Save Int16/UINT16 test outputs to native dtypes

* Int16/UInt16 reference outputs were previously saved to INT32
* Save those in their native dtypes and updated other affected code

Signed-off-by: Jerry Ge <jerry.ge@arm.com>
Change-Id: I0c3b7fba096a8cb1ddabef20ad13498b8f46d36f
diff --git a/reference_model/src/tensor.cc b/reference_model/src/tensor.cc
index 27f21f3..16020cf 100644
--- a/reference_model/src/tensor.cc
+++ b/reference_model/src/tensor.cc
@@ -353,6 +353,8 @@
     half_float::half* f16databuf    = nullptr;
     uint8_t* ui8databuf             = nullptr;
     int8_t* i8databuf               = nullptr;
+    int16_t* i16databuf             = nullptr;
+    uint16_t* ui16databuf           = nullptr;
     int32_t* i32databuf             = nullptr;
     int64_t* i64databuf             = nullptr;
     bool* bdatabuf                  = nullptr;
@@ -444,19 +446,32 @@
             free(i8databuf);
             break;
         case TOSA_REF_TYPE_INT16:
-        case TOSA_REF_TYPE_UINT16:
-            i32databuf = (int32_t*)calloc(sizeof(int32_t), elements);
-            ASSERT_MEM(i32databuf);
+            i16databuf = (int16_t*)calloc(sizeof(int16_t), elements);
+            ASSERT_MEM(i16databuf);
 
-            if (getTensorValueInt32(elements, i32databuf))

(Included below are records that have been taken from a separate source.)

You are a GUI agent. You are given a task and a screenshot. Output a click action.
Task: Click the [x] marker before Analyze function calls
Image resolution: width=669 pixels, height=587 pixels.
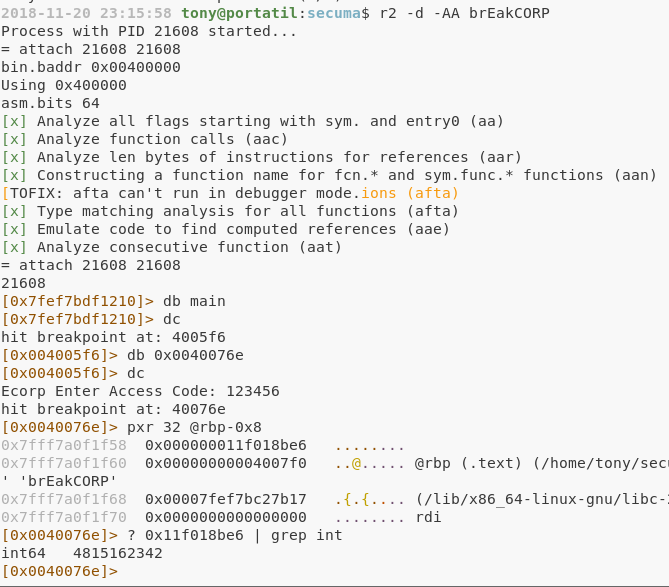tap(14, 139)
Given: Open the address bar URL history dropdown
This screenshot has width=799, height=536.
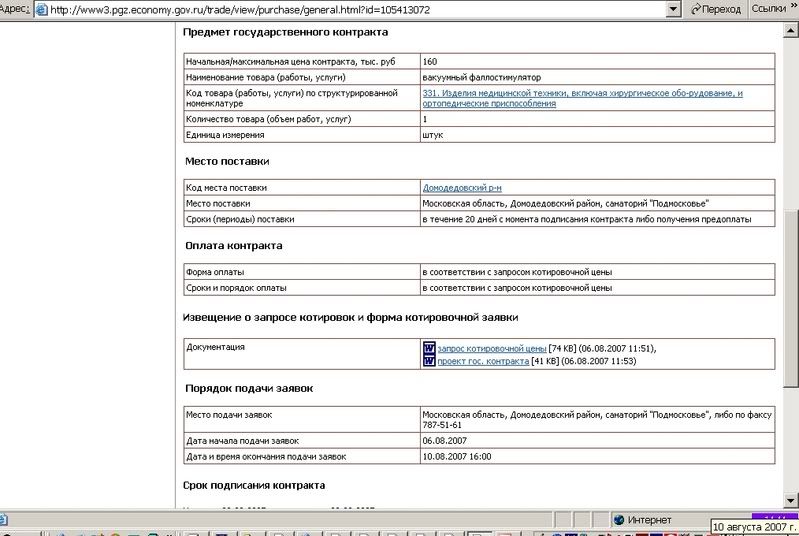Looking at the screenshot, I should (671, 8).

+            if (getTensorValueInt16(elements, i16databuf))
             {
-                free(i32databuf);
+                free(i16databuf);
                 return 1;
             }
 
-            nperror = NumpyUtilities::writeToNpyFile(filename, shape, i32databuf);
+            nperror = NumpyUtilities::writeToNpyFile(filename, shape, i16databuf);
 
-            free(i32databuf);
+            free(i16databuf);
+            break;
+        case TOSA_REF_TYPE_UINT16:
+            ui16databuf = (uint16_t*)calloc(sizeof(uint16_t), elements);
+            ASSERT_MEM(ui16databuf);
+
+            if (getTensorValueUInt16(elements, ui16databuf))
+            {
+                free(ui16databuf);
+                return 1;
+            }
+
+            nperror = NumpyUtilities::writeToNpyFile(filename, shape, ui16databuf);
+
+            free(ui16databuf);
             break;
         case TOSA_REF_TYPE_INT48:
         case TOSA_REF_TYPE_SHAPE:
@@ -761,6 +776,31 @@
     return 0;
 }
 
+int TosaReference::Tensor::readfromVector(const ArrayProxy<uint16_t> vals)
+{
+    uint32_t elements = getElementCount();
+    switch (getDtype())
+    {
+        case TOSA_REF_TYPE_INT16:
+        case TOSA_REF_TYPE_UINT16:
+            if (vals.size() != elements)
+            {
+                WARNING("The input size (%ld) doesn't match the number of elements (%d) assigned to the tensor.",
+                        vals.size(), elements);
+                return -1;
+            }
+
+            setTensorValueUInt16(elements, vals.data());
+            break;
+        default:
+            WARNING("The input type doesn't match the data type assigned to the tensor (%s).",
+                    EnumNameTOSAREFTYPE(getDtype()));
+            return -2;
+    }
+    setIsValid();
+    return 0;
+}
+
 int TosaReference::Tensor::readfromVector(const ArrayProxy<int16_t> vals)
 {
     uint32_t elements = getElementCount();
@@ -985,6 +1025,31 @@
     return 0;
 }
 
+int TosaReference::Tensor::writeToVector(ArrayProxy<uint16_t> vals)
+{
+    uint32_t elements = getElementCount();
+
+    switch (getDtype())
+    {
+        case TOSA_REF_TYPE_INT16:
+        case TOSA_REF_TYPE_UINT16:
+            if (vals.size() != elements)
+            {
+                WARNING("The output size (%ld) doesn't match the number of elements (%d) assigned to the tensor.",
+                        vals.size(), elements);
+                return -1;
+            }
+
+            getTensorValueUInt16(elements, vals.data());
+            break;
+        default:
+            WARNING("The output type doesn't match the data type assigned to the tensor (%s).",
+                    EnumNameTOSAREFTYPE(getDtype()));
+            return -2;
+    }
+    return 0;
+}
+
 int TosaReference::Tensor::writeToVector(ArrayProxy<int16_t> vals)
 {
     uint32_t elements = getElementCount();
@@ -1841,9 +1906,161 @@
 }
 
 template <class T>
+int TosaReference::TensorTemplate<T>::setTensorValueUInt16(const size_t bufLen, const uint16_t* vals)
+{
+    FATAL_ERROR("TensorTemplate<T>::setTensorValueUInt16 should not be called.  "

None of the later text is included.